English

Cheap annual entry ticket instead of an expensive daily ticket

Elvir Klica

Seems like citizens of Montenegro will not be exempted from paying entry tickets to national parks, as requested by the Liberal party. However, the preparation of the decision on the amendments to the fees is under way. As representatives of National parks said, this decision will enable residents and foreign citizens to buy annual entry ticket to all parks under very favorable conditions.

Now the price of the entry ticket amounts: €1 – NP Prokletije, €2 for the NP Lovćen, €3 for NP Durmitor and NP Biogradska gora whereas the entry ticket to the NP Skadar lake costs €4.

Member of Liberal party, Mr Andrija Popović, asked the Government to abolish the entry tickets charge for Montenegrin citizens.

Directors of NP, Mr Elvir Klica, said for Pobjeda that the amendments to the decision on fees were in the preparation phase. He reminded that price of entry tickets had been the same for ten years. He added that, according to the EU directives, it is not allowed to make any differences between domestic and international visitors, when it comes to the price of entry tickets.

According to the law, all visitors, except fort hose who live in the area of the national park, or own some real estate within that area, are obliged to pay the entry.

Amount of fees for entering national parks was defined by decision approved by the Ministry of Sustainable Development and Tourism.

Mr Klica explains that charging entry tickets represents one of the most important financial mechanisms in the majority of protected spaces in the world. The funds collected this way are used for sustainable development projects, programs of the protection of flora and fauna and improvement of the overall ecosystem at our national parks.

Project manager of the association „Park Dinarides – network of protected areas“, Ms Jelena Marojević Galić, thinks that abolition of entry tickets referring to domestic citizens is possible only if the country assists National parks in the financial sense. In the financing protected areas theory, there are three systems.

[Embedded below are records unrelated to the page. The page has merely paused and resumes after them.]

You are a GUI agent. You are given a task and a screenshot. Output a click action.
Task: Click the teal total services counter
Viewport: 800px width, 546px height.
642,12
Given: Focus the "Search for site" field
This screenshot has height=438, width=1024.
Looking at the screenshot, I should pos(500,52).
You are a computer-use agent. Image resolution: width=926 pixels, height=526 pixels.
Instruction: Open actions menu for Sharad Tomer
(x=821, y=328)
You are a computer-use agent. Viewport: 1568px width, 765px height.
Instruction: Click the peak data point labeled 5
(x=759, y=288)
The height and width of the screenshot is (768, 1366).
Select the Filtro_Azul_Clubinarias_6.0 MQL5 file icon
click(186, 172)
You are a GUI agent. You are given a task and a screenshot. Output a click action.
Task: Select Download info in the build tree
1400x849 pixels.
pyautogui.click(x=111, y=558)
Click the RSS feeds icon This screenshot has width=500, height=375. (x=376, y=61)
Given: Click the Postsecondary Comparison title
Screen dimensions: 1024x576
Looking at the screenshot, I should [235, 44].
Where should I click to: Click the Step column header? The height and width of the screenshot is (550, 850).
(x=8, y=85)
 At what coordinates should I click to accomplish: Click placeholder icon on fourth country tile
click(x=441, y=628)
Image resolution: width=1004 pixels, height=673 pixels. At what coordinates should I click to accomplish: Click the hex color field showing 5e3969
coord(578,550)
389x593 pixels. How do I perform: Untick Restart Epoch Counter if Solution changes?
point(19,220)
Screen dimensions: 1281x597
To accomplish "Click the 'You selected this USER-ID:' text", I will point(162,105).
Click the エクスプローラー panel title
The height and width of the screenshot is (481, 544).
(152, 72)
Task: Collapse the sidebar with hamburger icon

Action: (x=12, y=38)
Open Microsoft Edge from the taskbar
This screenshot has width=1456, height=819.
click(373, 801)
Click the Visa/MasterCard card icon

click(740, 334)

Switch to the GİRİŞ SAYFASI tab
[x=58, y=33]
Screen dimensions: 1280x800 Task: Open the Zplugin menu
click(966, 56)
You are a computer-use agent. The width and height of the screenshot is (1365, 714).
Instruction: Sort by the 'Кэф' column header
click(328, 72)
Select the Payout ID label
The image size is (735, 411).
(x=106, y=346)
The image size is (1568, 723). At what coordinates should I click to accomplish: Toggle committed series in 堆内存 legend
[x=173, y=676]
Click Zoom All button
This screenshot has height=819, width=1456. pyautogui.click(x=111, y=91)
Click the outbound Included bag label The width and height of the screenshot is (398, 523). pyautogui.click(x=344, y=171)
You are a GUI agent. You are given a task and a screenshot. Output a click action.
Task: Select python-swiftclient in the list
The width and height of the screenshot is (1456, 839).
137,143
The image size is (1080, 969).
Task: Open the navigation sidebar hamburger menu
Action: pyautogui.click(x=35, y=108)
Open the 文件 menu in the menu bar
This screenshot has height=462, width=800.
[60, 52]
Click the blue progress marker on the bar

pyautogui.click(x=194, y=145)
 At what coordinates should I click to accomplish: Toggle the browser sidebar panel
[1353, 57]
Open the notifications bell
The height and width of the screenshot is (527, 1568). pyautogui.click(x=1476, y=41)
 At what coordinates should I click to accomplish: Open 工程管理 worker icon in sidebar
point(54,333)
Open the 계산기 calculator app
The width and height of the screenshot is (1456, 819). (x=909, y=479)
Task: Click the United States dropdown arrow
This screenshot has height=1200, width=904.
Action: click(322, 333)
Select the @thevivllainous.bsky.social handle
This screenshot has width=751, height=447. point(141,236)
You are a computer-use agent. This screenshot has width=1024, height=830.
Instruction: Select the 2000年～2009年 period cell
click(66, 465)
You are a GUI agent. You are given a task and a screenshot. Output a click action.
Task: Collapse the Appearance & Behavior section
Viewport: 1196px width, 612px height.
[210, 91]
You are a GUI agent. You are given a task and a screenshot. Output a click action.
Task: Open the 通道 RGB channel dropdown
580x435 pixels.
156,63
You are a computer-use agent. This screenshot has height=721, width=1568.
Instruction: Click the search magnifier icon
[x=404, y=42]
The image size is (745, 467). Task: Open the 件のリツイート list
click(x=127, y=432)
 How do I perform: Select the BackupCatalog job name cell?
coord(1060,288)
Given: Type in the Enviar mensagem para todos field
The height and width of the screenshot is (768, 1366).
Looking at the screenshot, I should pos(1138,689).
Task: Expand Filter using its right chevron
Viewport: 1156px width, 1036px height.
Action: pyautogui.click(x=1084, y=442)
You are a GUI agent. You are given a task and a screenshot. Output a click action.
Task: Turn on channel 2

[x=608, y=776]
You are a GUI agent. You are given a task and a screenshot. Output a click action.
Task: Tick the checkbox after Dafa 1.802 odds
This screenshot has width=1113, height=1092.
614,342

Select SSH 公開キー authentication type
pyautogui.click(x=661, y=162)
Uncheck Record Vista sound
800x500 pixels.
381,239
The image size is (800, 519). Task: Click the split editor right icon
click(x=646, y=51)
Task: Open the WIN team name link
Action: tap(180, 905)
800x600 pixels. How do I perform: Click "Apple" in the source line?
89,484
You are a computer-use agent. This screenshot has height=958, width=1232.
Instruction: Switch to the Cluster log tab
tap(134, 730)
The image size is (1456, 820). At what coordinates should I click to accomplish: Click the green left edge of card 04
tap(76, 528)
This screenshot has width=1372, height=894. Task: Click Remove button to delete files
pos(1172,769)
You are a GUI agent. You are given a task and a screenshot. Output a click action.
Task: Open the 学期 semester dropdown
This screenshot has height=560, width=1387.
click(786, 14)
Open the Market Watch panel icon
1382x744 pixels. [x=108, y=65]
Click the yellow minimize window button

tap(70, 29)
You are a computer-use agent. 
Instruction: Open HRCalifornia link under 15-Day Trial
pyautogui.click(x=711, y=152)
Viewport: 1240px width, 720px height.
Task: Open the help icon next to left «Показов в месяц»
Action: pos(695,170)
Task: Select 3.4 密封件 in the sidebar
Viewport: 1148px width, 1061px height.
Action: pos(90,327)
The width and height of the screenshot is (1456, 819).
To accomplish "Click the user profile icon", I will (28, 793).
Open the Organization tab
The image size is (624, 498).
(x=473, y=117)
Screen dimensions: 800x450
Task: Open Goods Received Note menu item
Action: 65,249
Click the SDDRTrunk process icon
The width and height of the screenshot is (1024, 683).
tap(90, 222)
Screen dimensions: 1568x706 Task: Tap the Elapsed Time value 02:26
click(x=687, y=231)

“The first system is when the country covers all the costs of the protection and development in which case there is no an entry ticket to the protected area. Second, when protected areas are financed by the resources they use, mostly through the exploitation of forest ecosystems, economic hunting of huge mammals or use of mineral raw materials. In the countries where national parks are financed this way, entry tickets do not exist or they are very affordable“, explains Ms Marojević-Galić.

The third system entails developed tourist infrastructure and services and protection of parks is mostly financed by entry tickets.

Last year national parks in Montenegro earned a total of €1.366.334 from charging entry tickets.